### EXERCISE
Count the lines in the material below that contain the word "computer" and give the number alone.

### RECORDS PROVIDED
[Start of Attachment]
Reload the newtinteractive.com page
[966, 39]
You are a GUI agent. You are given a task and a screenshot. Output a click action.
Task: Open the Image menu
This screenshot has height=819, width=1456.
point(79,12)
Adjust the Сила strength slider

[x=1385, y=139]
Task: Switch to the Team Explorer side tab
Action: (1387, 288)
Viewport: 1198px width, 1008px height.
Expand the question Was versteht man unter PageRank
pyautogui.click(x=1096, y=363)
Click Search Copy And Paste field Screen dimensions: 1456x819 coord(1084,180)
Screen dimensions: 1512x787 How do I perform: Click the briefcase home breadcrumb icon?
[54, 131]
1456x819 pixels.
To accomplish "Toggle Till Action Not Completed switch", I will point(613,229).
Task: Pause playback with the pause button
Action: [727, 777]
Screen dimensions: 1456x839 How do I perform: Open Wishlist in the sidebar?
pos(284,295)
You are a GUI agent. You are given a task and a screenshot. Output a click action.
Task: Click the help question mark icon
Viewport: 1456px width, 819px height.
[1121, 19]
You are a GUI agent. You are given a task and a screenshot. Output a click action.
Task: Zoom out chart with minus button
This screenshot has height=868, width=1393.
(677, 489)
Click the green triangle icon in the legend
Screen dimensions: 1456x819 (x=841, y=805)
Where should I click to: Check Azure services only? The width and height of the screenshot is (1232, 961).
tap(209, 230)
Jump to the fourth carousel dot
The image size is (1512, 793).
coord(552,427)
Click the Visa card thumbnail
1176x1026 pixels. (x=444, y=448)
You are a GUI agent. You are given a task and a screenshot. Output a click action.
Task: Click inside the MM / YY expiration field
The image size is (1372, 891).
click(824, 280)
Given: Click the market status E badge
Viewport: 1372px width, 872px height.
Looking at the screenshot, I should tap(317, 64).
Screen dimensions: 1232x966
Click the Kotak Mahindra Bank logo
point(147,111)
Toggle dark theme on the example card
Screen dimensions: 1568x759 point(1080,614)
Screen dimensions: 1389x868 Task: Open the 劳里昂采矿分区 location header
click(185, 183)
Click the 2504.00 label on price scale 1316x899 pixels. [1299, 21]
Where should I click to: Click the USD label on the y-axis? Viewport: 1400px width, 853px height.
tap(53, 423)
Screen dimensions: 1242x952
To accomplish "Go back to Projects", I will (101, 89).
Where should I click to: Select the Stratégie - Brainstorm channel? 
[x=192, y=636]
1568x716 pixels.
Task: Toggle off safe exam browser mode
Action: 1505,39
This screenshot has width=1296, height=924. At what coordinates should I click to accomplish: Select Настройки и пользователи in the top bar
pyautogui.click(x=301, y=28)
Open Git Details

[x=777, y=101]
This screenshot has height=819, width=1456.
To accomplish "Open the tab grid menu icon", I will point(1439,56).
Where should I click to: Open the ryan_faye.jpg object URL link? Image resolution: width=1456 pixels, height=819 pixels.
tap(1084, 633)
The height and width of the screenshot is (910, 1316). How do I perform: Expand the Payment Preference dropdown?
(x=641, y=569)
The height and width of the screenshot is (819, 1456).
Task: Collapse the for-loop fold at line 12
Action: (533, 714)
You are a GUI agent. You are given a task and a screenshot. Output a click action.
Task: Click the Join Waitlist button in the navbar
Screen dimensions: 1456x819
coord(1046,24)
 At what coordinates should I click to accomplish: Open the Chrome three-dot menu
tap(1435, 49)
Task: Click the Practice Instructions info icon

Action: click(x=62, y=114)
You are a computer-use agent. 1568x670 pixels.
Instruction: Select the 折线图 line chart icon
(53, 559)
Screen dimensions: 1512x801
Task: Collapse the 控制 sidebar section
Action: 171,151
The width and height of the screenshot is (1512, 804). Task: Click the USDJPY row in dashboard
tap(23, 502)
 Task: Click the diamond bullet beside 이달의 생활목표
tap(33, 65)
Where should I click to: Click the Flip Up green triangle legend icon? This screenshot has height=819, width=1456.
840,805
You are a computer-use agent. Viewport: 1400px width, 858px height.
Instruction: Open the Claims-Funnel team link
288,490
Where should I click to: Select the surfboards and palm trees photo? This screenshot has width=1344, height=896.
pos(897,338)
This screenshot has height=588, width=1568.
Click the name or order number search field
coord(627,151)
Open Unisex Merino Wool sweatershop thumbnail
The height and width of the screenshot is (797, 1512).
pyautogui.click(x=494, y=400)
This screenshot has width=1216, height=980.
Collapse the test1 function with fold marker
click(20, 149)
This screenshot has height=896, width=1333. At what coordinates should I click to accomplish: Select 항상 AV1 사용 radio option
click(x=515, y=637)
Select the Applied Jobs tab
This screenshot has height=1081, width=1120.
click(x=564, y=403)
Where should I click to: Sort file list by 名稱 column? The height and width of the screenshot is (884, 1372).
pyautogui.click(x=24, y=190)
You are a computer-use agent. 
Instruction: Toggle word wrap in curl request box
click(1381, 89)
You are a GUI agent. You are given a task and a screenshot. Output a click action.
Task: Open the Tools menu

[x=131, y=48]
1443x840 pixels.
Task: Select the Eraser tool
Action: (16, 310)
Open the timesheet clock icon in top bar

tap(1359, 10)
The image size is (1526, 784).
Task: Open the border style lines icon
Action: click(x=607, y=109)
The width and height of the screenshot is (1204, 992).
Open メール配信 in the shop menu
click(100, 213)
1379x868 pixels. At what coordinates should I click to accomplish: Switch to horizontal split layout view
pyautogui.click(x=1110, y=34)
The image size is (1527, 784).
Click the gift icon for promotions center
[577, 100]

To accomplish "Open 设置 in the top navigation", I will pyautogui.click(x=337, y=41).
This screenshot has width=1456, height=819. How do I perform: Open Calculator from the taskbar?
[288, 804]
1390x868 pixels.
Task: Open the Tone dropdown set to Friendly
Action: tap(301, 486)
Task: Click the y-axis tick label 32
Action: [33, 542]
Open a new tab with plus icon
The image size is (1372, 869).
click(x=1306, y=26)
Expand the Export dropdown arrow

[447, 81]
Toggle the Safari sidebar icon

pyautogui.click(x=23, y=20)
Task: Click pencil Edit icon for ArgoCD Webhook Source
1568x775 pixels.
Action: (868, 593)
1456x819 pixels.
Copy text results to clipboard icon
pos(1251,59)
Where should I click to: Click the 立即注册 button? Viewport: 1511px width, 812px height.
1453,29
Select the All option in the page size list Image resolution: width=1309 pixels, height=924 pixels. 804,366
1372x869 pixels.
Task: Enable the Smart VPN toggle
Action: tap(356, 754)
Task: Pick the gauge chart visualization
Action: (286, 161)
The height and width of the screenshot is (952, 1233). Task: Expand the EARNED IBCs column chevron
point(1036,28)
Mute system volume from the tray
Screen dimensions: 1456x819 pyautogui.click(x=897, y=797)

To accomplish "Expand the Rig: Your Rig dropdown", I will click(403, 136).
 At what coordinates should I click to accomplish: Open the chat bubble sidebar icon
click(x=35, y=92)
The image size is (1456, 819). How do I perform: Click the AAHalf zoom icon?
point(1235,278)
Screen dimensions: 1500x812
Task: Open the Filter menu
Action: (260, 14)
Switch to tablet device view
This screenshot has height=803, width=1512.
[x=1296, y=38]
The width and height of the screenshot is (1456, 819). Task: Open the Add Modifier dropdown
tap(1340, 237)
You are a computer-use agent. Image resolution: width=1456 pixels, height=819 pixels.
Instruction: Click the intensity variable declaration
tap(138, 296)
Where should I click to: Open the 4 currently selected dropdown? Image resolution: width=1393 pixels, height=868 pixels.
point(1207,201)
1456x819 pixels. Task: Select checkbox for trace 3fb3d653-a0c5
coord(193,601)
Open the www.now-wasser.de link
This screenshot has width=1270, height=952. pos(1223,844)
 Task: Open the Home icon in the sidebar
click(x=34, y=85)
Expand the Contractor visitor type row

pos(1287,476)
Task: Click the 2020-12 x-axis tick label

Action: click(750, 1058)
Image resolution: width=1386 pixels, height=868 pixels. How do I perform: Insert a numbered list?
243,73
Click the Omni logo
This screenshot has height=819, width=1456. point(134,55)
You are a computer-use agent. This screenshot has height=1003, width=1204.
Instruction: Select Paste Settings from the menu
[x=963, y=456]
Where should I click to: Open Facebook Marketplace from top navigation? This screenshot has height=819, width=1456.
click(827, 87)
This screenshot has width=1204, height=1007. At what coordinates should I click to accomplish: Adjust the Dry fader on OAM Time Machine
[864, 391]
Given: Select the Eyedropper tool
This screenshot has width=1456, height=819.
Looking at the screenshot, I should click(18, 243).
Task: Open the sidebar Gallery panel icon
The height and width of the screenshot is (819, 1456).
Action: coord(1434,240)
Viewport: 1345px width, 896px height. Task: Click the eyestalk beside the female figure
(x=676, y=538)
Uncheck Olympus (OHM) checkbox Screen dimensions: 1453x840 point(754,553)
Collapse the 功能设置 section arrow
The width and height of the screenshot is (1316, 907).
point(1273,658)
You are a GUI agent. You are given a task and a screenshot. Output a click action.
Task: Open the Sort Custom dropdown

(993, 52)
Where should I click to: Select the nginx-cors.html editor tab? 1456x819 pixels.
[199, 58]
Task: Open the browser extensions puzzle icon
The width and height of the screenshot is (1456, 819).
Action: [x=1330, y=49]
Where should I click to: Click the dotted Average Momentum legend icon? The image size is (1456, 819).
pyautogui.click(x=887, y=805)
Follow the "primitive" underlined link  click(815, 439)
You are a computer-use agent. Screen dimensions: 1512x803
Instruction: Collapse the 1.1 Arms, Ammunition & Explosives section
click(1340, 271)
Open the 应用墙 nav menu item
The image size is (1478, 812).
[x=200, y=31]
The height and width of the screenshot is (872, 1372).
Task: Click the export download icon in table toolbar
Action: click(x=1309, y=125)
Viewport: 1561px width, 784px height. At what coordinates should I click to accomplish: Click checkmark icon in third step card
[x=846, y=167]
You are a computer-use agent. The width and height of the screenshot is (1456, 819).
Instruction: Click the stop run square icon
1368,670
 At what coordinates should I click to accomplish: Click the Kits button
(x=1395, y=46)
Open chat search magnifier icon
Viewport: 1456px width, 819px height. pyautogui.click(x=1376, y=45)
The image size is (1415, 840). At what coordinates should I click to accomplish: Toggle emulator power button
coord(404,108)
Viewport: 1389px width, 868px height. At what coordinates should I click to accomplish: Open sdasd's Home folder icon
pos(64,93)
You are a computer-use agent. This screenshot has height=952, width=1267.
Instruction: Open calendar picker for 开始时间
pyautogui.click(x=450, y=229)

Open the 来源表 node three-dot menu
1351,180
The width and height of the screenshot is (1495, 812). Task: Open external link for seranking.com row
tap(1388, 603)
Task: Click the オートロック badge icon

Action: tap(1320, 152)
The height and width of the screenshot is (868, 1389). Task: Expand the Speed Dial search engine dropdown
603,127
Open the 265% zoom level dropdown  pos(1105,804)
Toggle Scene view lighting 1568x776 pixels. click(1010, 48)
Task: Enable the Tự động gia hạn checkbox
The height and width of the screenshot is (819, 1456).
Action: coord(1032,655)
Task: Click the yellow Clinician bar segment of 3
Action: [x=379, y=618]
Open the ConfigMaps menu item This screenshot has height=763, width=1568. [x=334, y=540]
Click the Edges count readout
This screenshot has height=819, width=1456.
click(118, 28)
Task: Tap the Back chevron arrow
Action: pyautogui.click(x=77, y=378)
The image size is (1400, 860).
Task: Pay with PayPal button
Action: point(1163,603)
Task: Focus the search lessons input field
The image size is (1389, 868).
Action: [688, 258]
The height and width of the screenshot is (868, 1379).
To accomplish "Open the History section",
[End of Attachment]
### SOLUTION
8